Your mileage may vary.

That prep tip from a friend might not help you as much as it helped them.

The regulations might say to expect X, but you experience Y.

While others get a lot of help from a mock viva, you find it makes you worry.

But while your friends are nervous, you feel confident.

While someone else got minor corrections, you get none!

And the advice you heard didn’t just make a small difference, it made the difference to your viva.

Experiences vary. Preferences matter. Not everyone will have the same needs, the same circumstances, the same viva. We can hope for minimum standards, work hard towards preferred outcomes, and still some things won’t be quite as we might like. Some experiences will be better; some tips or techniques will be very helpful for some.

My advice is to share honestly, share openly, share positively. I hope it all helps, but your mileage may vary.

Descriptions Are Relative

Long viva, short viva. Good viva, bad viva.

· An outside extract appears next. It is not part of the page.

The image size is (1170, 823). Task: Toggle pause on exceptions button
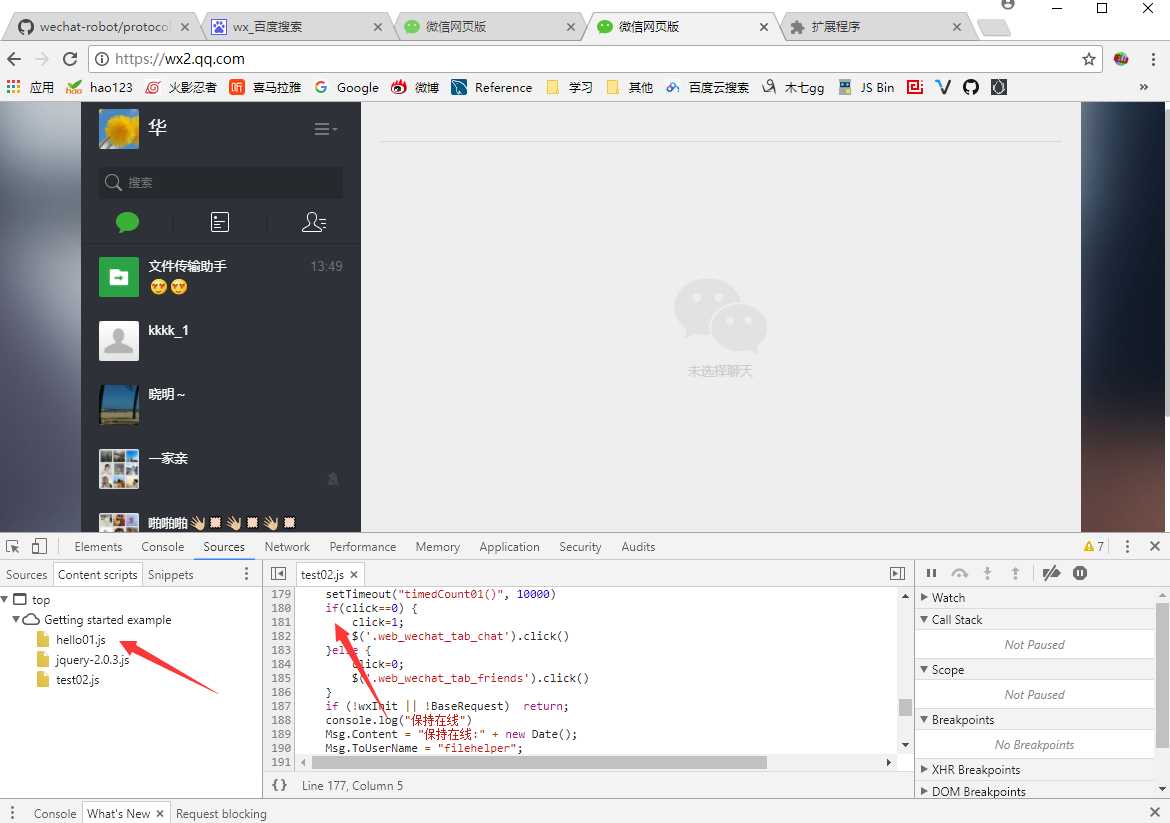[x=1080, y=573]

Discussion or conversation? Chat or challenge?

Ready or prepared?

Words change how we feel about things.

Some people are tired by their viva, but I was exhausted.

Confident or nervous, nervous or anxious, anxious or worried, worried or terrified?

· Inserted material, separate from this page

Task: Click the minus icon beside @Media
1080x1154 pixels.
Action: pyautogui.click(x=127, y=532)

The descriptions for your viva are relative. A three hour or longer viva might feel intimidating now, a really stressful idea. Compare it to the thousands of hours of work you’ve done before. Compare it to how you might feel afterwards. Maybe, like some researchers, you’ll just think, “Was that it?”

Words really, really matter. Choose them carefully.

Happy and Unhappy Vivas

I’ve never read Anna Karenina. I get stuck about twenty pages in and change to something else on my Kindle. As I’ve read the start many times, the opening line remains with me, often translated as:

Happy families are all alike; every unhappy family is unhappy in its own way.

There’s a nice poetry in that statement, and I think it’s relevant to the viva too. In my decade of becoming fascinated by the viva, I hear more stories that mirror Tolstoy’s sentiment: I’ve heard of plenty of happy viva stories that sound quite similar. The few unhappy viva stories are memorable because they are distinct.

Happy vivas are happy because they go well. They’re the majority of vivas; there are general expectations being met; most candidates get minor corrections; most examiners approach their role in the right way; most candidates, even if they are nervous, realise it’s not an insurmountable task. They can prepare and they can continue to do well.

Unhappy vivas always have particular stories. The candidate who didn’t get on with their supervisor. The supervisor who didn’t do their job. The examiners who weren’t right. The regulations that weren’t followed. The candidate who felt rushed. The candidate who didn’t know what to expect. It only takes a few of these little details to make a viva thoroughly unhappy.

Don’t expect an unhappy viva. If you have concerns, do something as soon as possible. Don’t just let it go and hope for the best. Do something.

Do expect a happy viva. You’ve got this far for a reason. You’ve done the work. You are good at what you do. You are where you’re meant to be.

Two Days After

Being done is special, a real achievement. But the end of a PhD can feel quite abrupt.

So much time is spent building up. You build up your knowledge. You build up your ideas. You build up the picture of your work. You build a structure for your thesis. You build yourself up for submission, and then for the viva, and then…

…thousands and thousands of hours of work is weighed up in a few hundred minutes – if that!

The day of the viva might be happy, but it might be muted. The day after might find you still dazed. Was that it?

But I hope, at the latest, that two days after your viva, whenever it is, you could start to really feel that you’ve done something wonderful. Reach out to friends and family if it’s not sinking in. Finishing your PhD is a real achievement, even if you’re not feeling it immediately afterwards.